Getting Category Scores¶

For logging, analytics, or custom handling:

Rust:

use oxideshield_guard::ToxicityGuard;

let guard = ToxicityGuard::new("toxicity");
let scores = guard.analyze("This is some user input");

for (category, level) in scores {
    println!("{}: {}", category, level);
}
// Output:
// Hate: low
// Violence: low
// Sexual: none
// SelfHarm: none
// Harassment: low
// Dangerous: none
// Illegal: none

Python:

from oxideshield import toxicity_guard

guard = toxicity_guard(threshold_preset="balanced")
scores = guard.analyze("This is some user input")
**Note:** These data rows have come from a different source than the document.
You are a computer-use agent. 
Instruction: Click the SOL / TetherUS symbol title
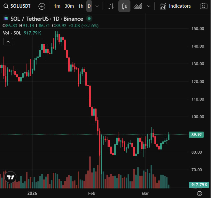click(x=47, y=19)
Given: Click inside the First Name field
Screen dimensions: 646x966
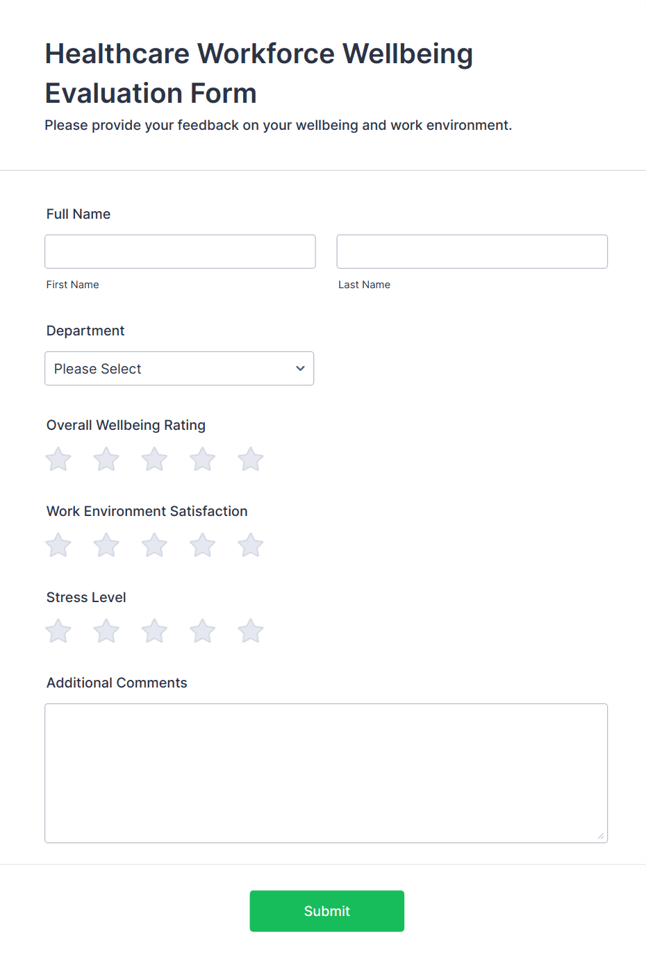Looking at the screenshot, I should [x=180, y=251].
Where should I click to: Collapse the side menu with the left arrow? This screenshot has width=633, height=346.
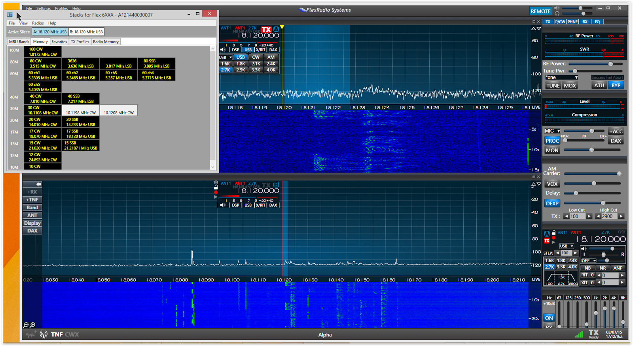[38, 184]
for category, level in scores.items():
    print(f"{category}: {level}")

Filtering Specific Categories¶

Only check categories relevant to your use case:

Rust:

use oxideshield_guard::{ToxicityGuard, ToxicityCategory};

let guard = ToxicityGuard::new("toxicity")
    .with_threshold_preset("balanced")
    .with_categories(&[
        ToxicityCategory::Hate,
        ToxicityCategory::Violence,
        ToxicityCategory::Harassment,
    ]);

// Only blocks Hate, Violence, and Harassment content
// Sexual, SelfHarm, Dangerous, Illegal are ignored

Real Attack Examples¶

Hate Speech Blocked¶

Input:  "Those [slur] people are all the same and should be..."
Result: BLOCKED
        Category: Hate
        Level: high
        Action: Block

Violence Detected¶

Input:  "I'm going to find you and make you pay for what you did"
Result: BLOCKED
        Category: Violence
        Level: high
        Action: Block

Self-Harm Content Blocked¶

Input:  "Life is meaningless, you should just end it all"
Result: BLOCKED
        Category: SelfHarm
        Level: high
        Action: Block

Clean Input Allowed¶

Input:  "Can you help me write a professional email to my boss?"
Result: ALLOWED
        Highest Category: Harassment (low)
        Action: Allow

Configuration Options¶

Option	Type	Default	Description
`threshold_preset`	string	"balanced"	Detection sensitivity preset (see guidelines below)
`categories`	list	All	Categories to check
`action`	Action	Block	What to do when toxicity detected

Threshold Guidelines¶

Preset	Behavior	Use Case
`"strict"`	Very sensitive, may have false positives	Children's apps, education
`"firm"`	Catches most offensive content	Professional environments
`"balanced"`	Balanced sensitivity (default)	General consumer apps
`"lenient"`	Only catches clearly toxic content	Adult platforms

Performance¶

Metric	Value
Latency	Sub-millisecond per check
Memory	Minimal footprint
Throughput	Designed for high-volume production workloads

When to Use¶

Use ToxicityGuard when: - Your AI is customer-facing or public - You need content moderation for compliance - Brand safety is important - You're deploying in regulated industries

Consider skipping when: - Internal tools with trusted users only - The LLM provider already does content filtering - Your use case explicitly allows mature content

Integration with Other Guards¶

ToxicityGuard works well with: - PatternGuard - Catch jailbreak attempts before toxicity check - PIIGuard - Redact personal data AND filter harmful content - MLClassifierGuard - Layered defense with ML backup

from oxideshield import multi_layer_defense

defense = multi_layer_defense(
    enable_length=True,     # Block jailbreaks first
    enable_toxicity=True,    # Then check for toxic content
    toxicity_preset="balanced",
    strategy="fail_fast"
)

Limitations¶

Context-dependent content: Discussions about violence (news, history) may trigger false positives
Coded language: Rapidly evolving slang and dogwhistles may not be detected
Sarcasm: Ironic statements may be misclassified

For highest accuracy, combine with MLClassifierGuard for context-aware detection.